Movie makers want to crank out sequels as quickly as possible, but Scream 4 benefited from the distance of 11 years.
It made use of technology that has made it that much easier to reach out and touch someone. Everyone has cell phones. An App that makes your voice sound like Ghostface. A GPS in a phone.
It’s a much better movie than if they had just made another one a year after part 3.
My only complaint – the only whole in the plot – was that after all that’s happened to Sidney Prescott, why isn’t she carrying a gun?
The first time she sees a killing, she charges into the house to save the person or catch the killer. Imagine if she’s got a gun at the time. She fires into Ghostface’s chest.
“Don’t bring a knife to a gun fight!”
It doesn’t matter if Ghostface disappears. Maybe he was wearing a bulletproof vest. Maybe the bullet just grazed him. The point is, she does the smart thing and shoots him.
Even better, what if she kills him. The mask comes off, and it’s some teenager no one knows. Then, a few minutes later, the killings continue. It would have been a total switch.
As a writer, I wondered what they could have done to make it bigger and better than all the previous efforts.
What I learned was that you shouldn’t rely on one thing. If it had been a huge change, you could have lost some viewers. There’s a contract with your audience that they expect certain things. You can’t change them. You’re trapped in that aspect.
Instead, they changed many little things.

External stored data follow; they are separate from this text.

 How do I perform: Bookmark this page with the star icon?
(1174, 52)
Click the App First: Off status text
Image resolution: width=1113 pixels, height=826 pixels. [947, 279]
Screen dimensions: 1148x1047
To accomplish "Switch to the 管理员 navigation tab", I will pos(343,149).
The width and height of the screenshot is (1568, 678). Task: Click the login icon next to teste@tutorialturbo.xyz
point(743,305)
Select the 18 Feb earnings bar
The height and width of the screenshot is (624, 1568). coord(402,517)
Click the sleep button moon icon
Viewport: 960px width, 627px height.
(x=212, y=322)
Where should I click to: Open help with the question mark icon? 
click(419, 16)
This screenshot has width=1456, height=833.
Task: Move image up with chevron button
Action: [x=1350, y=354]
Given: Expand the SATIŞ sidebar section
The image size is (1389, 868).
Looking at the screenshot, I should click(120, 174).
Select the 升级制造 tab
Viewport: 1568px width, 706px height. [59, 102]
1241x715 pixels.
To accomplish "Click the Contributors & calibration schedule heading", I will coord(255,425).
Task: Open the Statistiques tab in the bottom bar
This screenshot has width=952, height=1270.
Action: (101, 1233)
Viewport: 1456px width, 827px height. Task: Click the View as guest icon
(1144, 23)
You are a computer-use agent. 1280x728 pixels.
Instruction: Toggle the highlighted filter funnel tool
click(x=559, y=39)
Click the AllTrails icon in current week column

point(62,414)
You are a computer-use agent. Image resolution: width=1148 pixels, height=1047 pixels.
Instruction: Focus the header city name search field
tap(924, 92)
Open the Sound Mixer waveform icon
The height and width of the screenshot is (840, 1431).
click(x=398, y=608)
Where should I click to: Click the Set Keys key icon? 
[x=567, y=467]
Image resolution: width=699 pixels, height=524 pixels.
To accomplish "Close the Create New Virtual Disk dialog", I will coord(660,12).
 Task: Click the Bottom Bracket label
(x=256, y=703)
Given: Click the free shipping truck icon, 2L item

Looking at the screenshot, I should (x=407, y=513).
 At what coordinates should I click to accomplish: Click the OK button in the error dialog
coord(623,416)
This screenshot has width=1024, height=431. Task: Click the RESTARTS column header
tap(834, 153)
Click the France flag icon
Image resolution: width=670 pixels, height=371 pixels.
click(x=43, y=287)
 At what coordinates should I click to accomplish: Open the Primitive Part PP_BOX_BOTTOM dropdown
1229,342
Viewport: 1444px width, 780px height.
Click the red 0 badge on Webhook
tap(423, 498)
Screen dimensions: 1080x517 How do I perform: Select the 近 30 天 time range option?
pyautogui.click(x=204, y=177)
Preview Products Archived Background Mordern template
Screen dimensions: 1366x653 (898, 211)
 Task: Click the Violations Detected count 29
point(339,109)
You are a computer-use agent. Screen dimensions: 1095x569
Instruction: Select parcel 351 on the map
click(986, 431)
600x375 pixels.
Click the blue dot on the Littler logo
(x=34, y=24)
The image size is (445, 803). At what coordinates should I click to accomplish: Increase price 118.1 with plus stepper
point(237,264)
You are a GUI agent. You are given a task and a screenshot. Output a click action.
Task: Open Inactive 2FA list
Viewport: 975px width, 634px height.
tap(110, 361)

The killer using a webcam, for instance. Not the first time a killer’s done this in a movie, but it was an evolution that made sense. There are other little changes, but I don’t want to do spoilers.
So, if you’re lucky enough to be writing a sequel to something, control yourself. Don’t make it too big of a jump for viewers, or they might fall.
Did anyone think that Emma Roberts was filmed in soft focus all the time? Or maybe she just exists in soft focus.